-- Data --

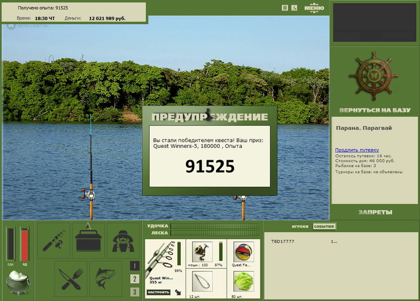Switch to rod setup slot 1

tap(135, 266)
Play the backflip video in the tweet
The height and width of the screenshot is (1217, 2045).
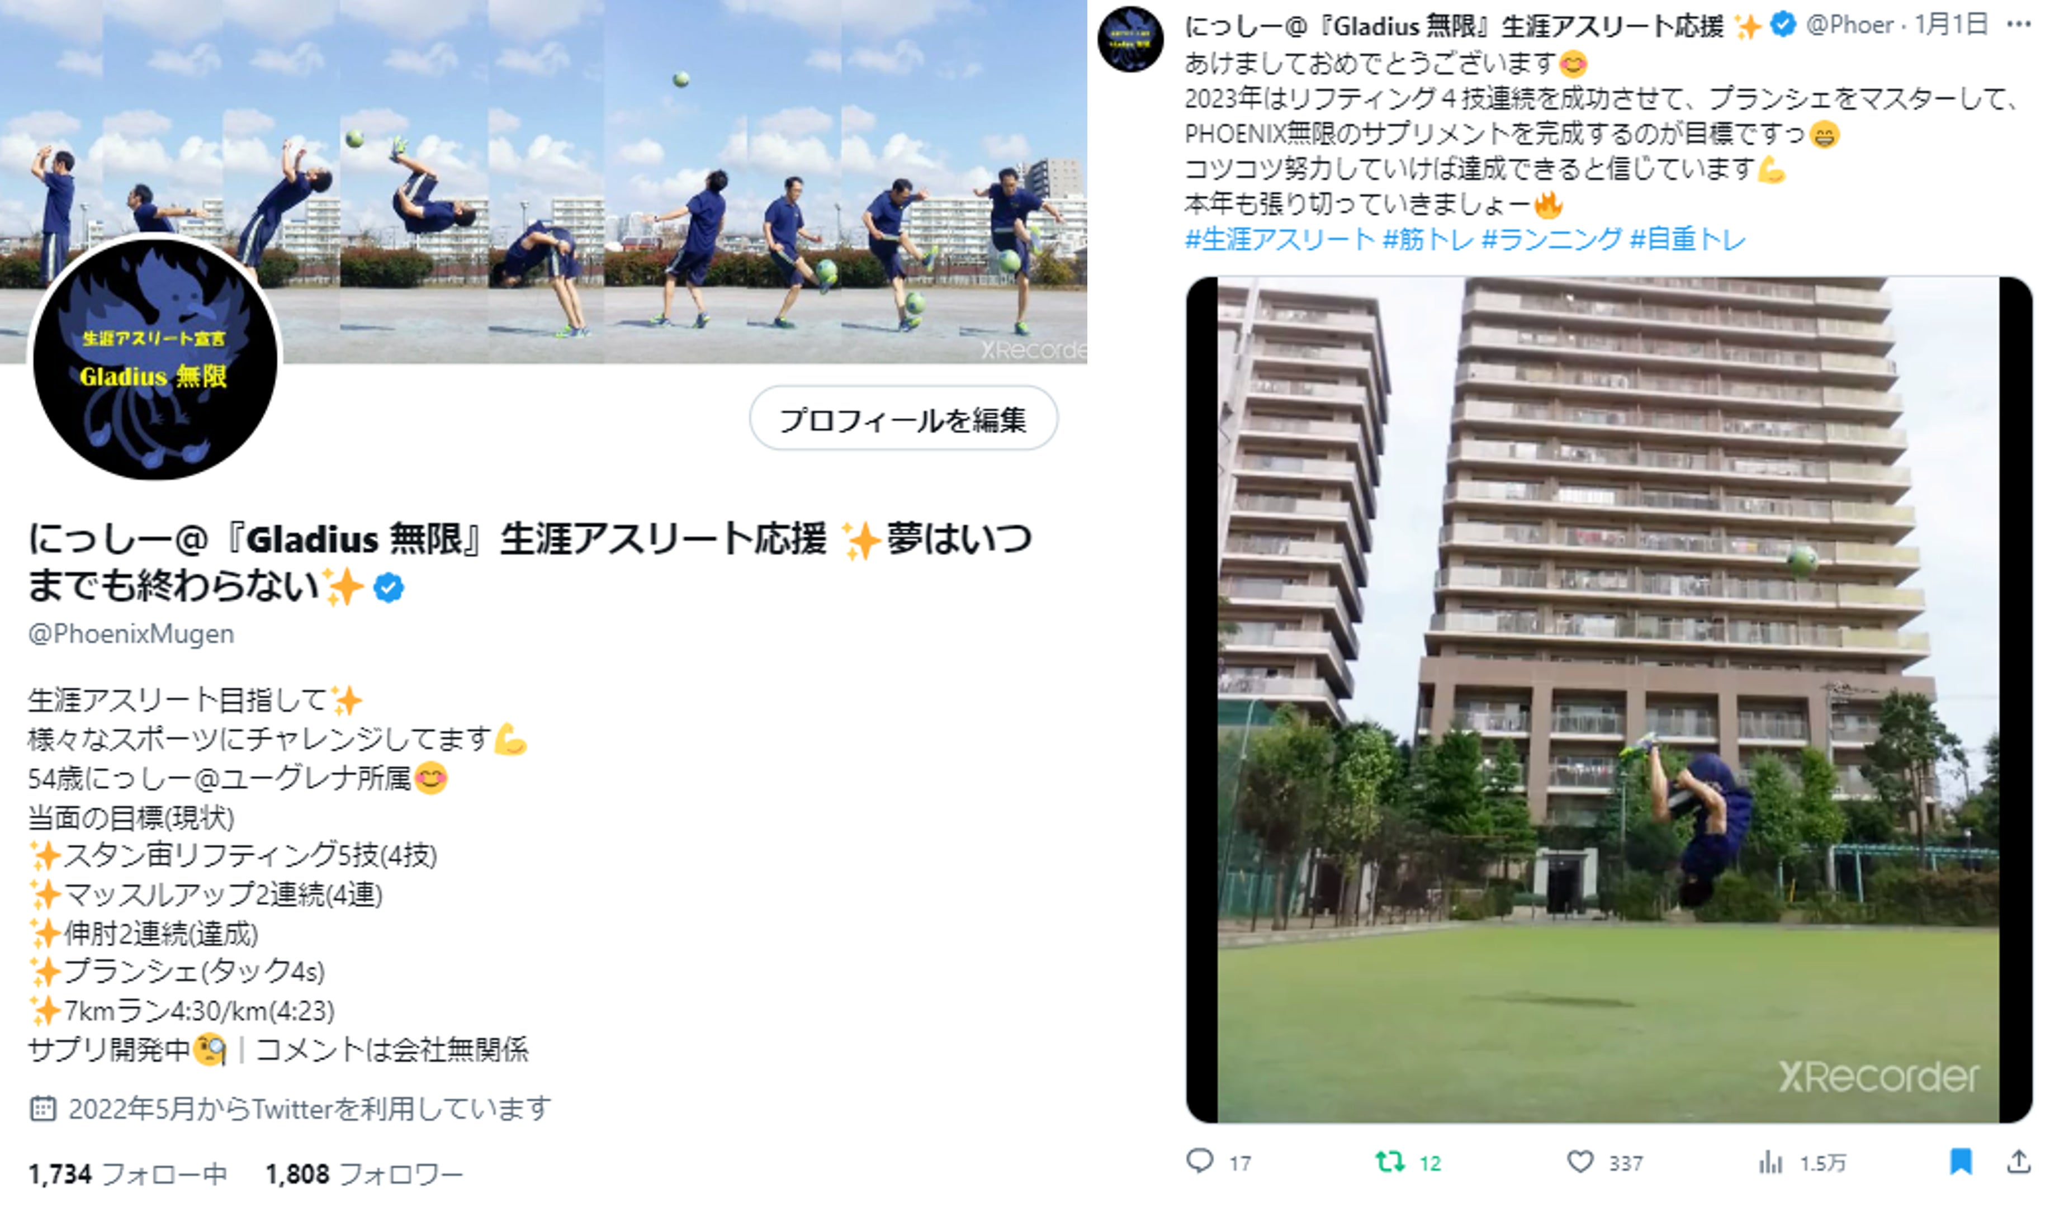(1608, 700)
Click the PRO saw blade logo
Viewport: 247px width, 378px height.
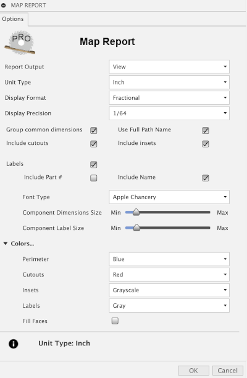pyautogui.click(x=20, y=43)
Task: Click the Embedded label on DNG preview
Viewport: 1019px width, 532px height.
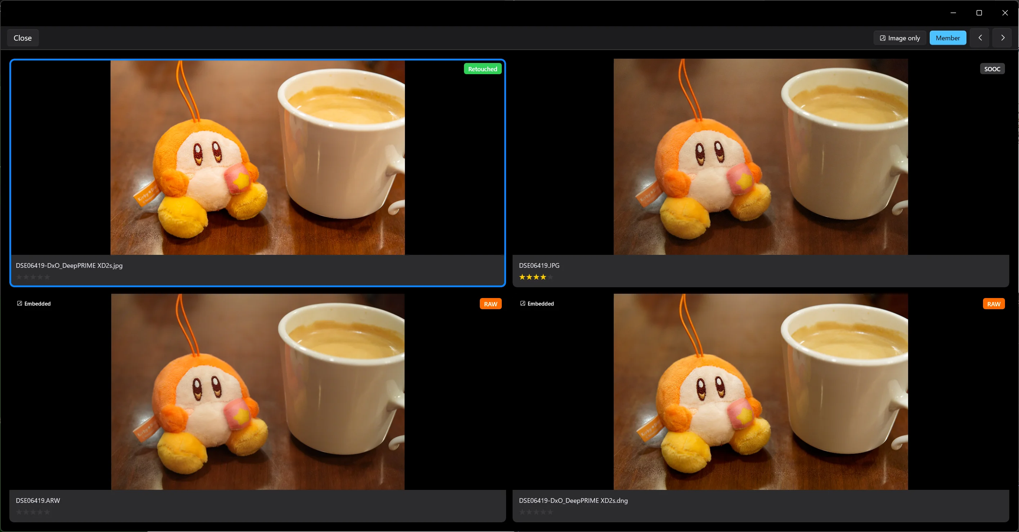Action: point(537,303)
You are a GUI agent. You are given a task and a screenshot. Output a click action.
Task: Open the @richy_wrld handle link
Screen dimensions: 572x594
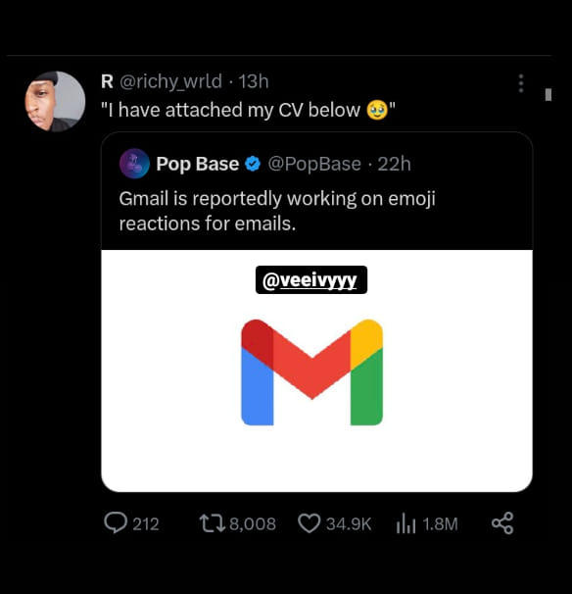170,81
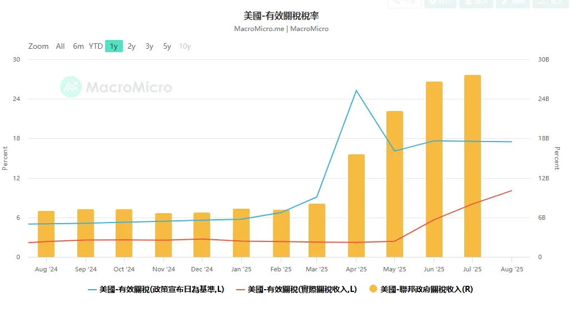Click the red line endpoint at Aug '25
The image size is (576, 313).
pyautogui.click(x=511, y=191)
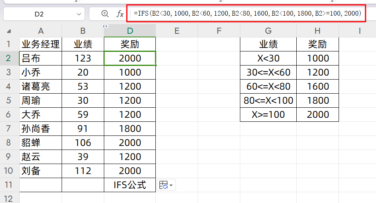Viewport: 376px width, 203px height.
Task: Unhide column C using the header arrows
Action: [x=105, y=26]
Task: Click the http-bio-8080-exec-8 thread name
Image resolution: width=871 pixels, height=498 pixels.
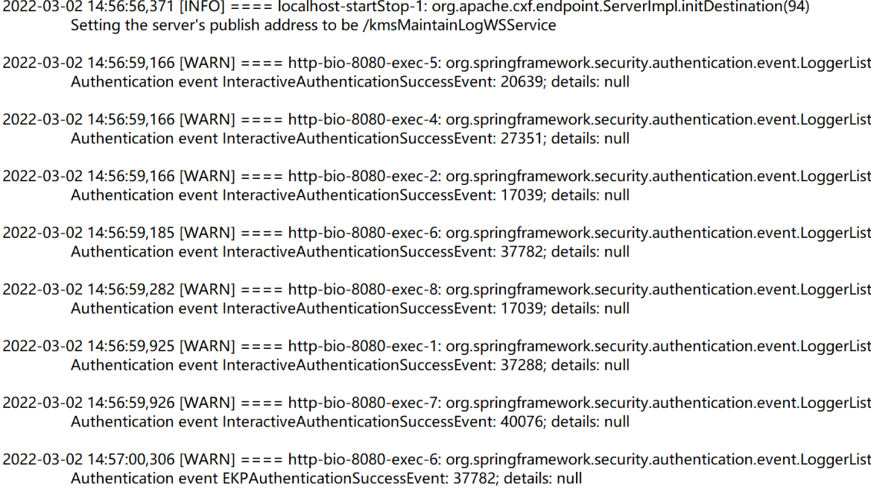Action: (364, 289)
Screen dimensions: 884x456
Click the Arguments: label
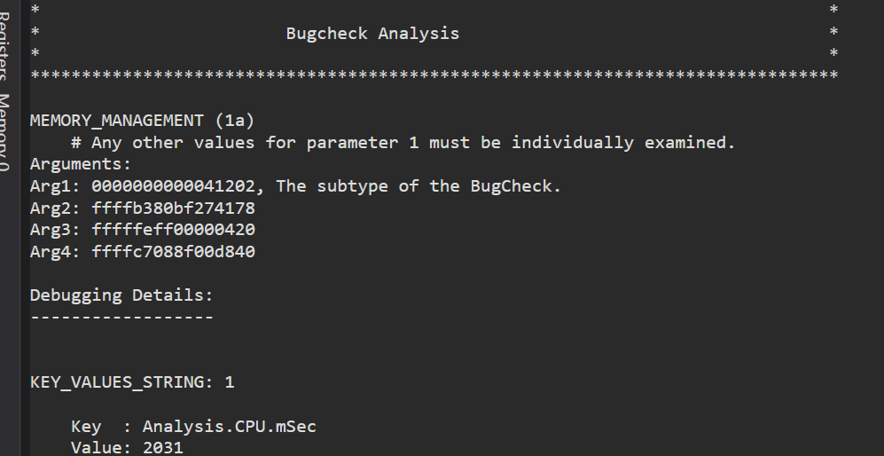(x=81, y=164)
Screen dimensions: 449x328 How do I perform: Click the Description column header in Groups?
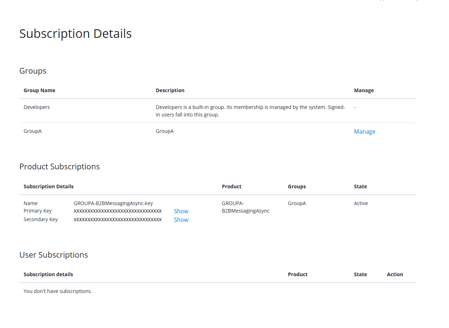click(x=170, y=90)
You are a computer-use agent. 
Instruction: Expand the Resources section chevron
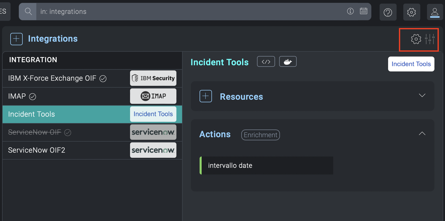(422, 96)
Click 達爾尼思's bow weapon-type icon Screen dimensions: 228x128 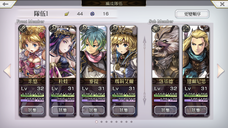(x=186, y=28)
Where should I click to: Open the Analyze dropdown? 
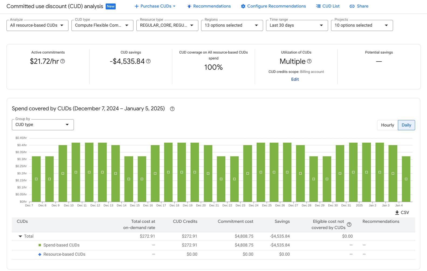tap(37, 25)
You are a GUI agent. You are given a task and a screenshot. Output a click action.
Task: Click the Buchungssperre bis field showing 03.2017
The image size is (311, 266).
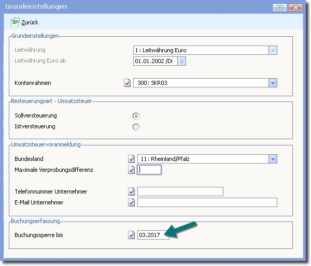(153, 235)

-- Exercise --
Go down the entries above from the line containing "Screen dimensions: 572x594" to the line containing "Task: Click the http-bio-8080-exec-8" and write out each line exactly, leaving pictures out.

-- Exercise response --
Screen dimensions: 572x594
170,81
Click the red line endpoint at Aug '25
The image size is (576, 313).
pyautogui.click(x=511, y=191)
Viewport: 376px width, 203px height.
Task: Unhide column C using the header arrows
Action: [x=105, y=26]
Task: Click the http-bio-8080-exec-8 thread name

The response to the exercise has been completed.